Electron Tube Construction Theory
Considering a heated metal plate, when its temperature reaches 800 degrees Celsius or above, an accelerated movement of electrons is formed, so that it can escape from the metal plate itself and escape to the space outside the metal surface. If a forward voltage of a few ten to several tens of volts is added to this space (the picture tube mentioned above, the anode has a high voltage of 7000--27000 volts), these electrons will be attracted to the positive direction. The voltage pole flows through the power supply to form a loop current.
The metal plate (cathode), the heating source (filament), and the forward voltage plate (anode) are packaged in a suitable shell, that is, the glass (or metal, ceramic) package described above, and then evacuated to a near vacuum. It is an electronic diode.
It should be noted that due to the manufacturing process, the adhesion of impurities and the material itself, a small amount of residual gas remains in the tube, and the finished tube is coated with a getter in the tube. The getter is generally a nitrogen-doped evapotranspiration type zirconium aluminum or zirconium vanadium material. In addition to special applications (such as ultra-high frequency and high-voltage rectification, etc.), for ease of use and increase in oneness, two diodes, or two-pole three-pole, or three-pole three-pole and two-pole five-pole are combined in one Inside the shell, this is the composite tube.
The structure of the diode determines its unidirectional conductivity. When a pole with an appropriate voltage is applied between the cathode and the anode, this voltage changes the surface potential of the cathode, thereby affecting the cathode hot electrons flying to the anode.

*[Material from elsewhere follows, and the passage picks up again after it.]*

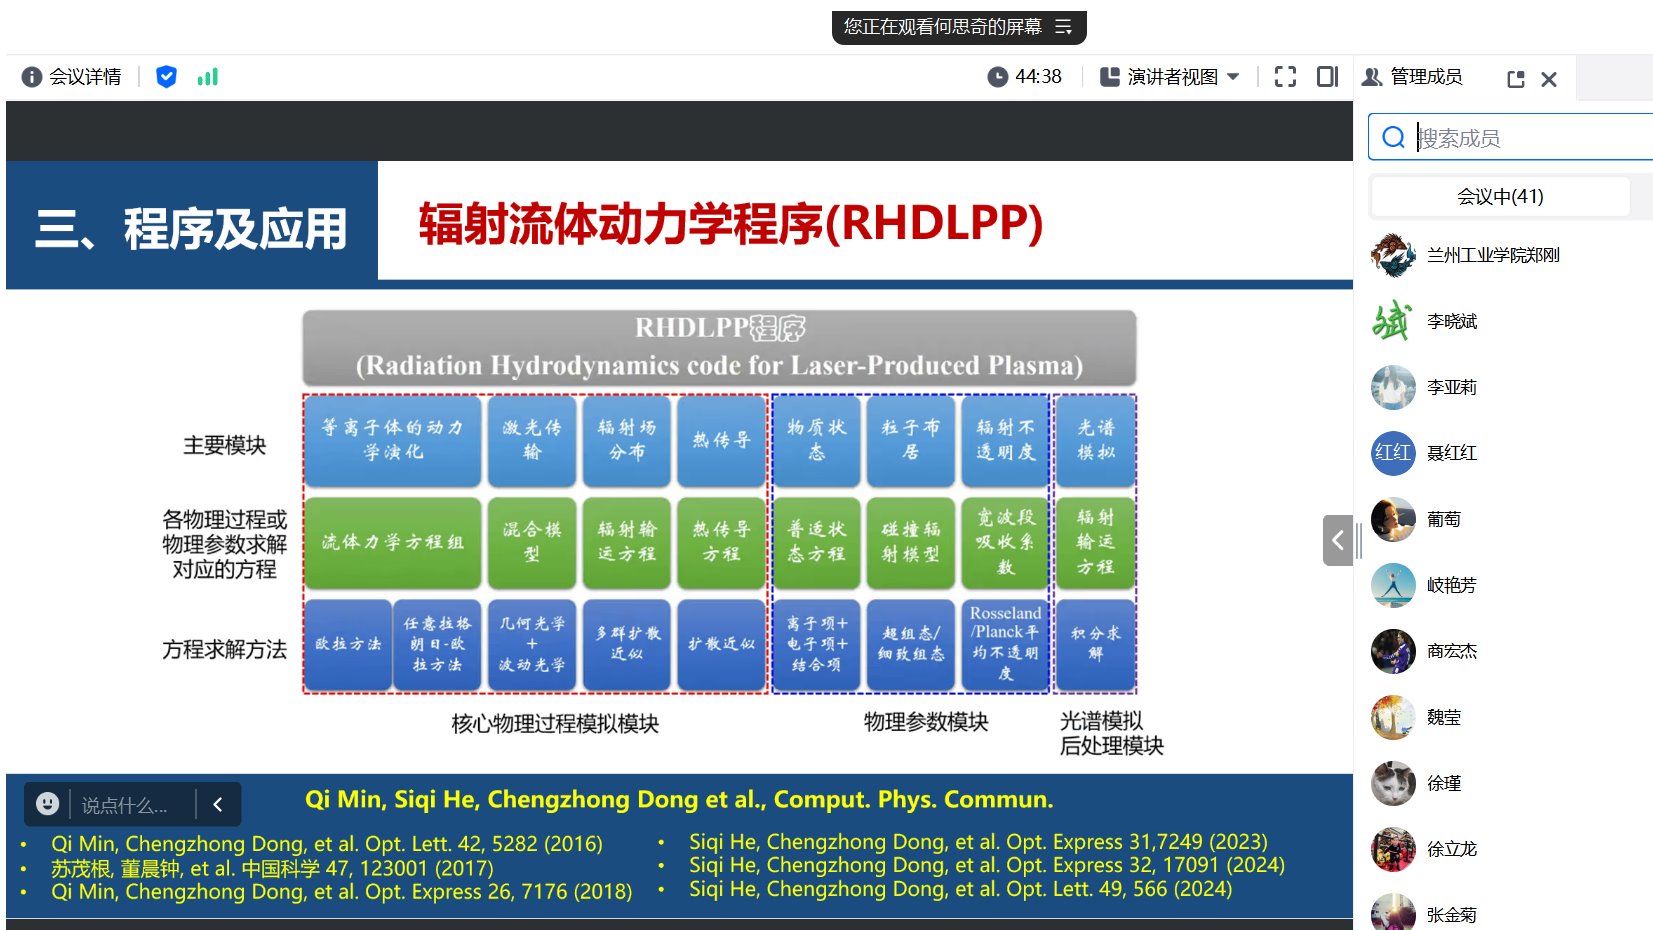Click the meeting timer clock icon
This screenshot has width=1653, height=930.
click(997, 77)

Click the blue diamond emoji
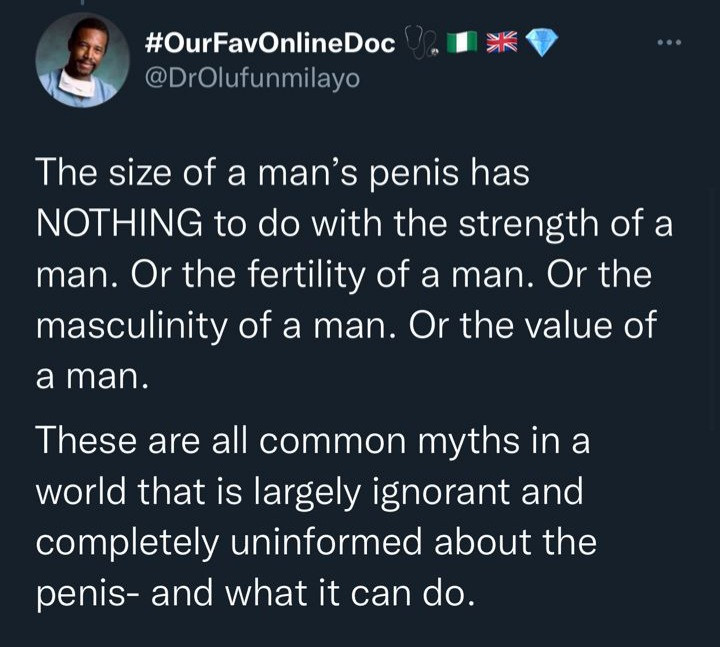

The quantity, which is the modulation pole, is usually a spiral grid made of wire, so it is called the grid. This is the valve function. It can be known that when the amplified signal voltage is applied between the gate and the cathode, the anode current will change correspondingly due to its change, and since the anode voltage is much higher than the cathode, the gate is A small voltage change between the cathodes can also cause the anode to produce a corresponding tens to hundreds of times the voltage change, which is the principle of the triode amplifying the voltage triode signal.
Quadrupole
The purely meaningful quadrupole has only appeared as a verification tube in the history of the development of the tube and has not entered the practicality. More than half of the models used in the commodity amplifier are beam quadrupoles. The beam-emitting quadrupoles are all power tubes, and the requirement for the power tube is to generate as much anode current as possible. The beam-emitting quadrupole has some special arrangements on the structure of the electrode, so that it can form a larger anode current than other power tubes under the premise of keeping the volume difference with other power tubes.
Several structural features of the beam quadrupole:
The cathode is elliptical, which increases the effective emission area of the cathode, thereby increasing the amount of hot electron emission.
As with the triode, a curtain grid is added between the suppression gate and the anode, as explained earlier.
A pair of bow-shaped metal plates are added between the screen grid and the anode (note the point, note the following statement), this is the cluster screen. The cluster screen is connected to the cathode in the tube and is equipotential to the cathode, which forces the flow of electrons that have passed over the screen grid to be directed toward the anode only in the direction of the opening of the arcuate metal sheet.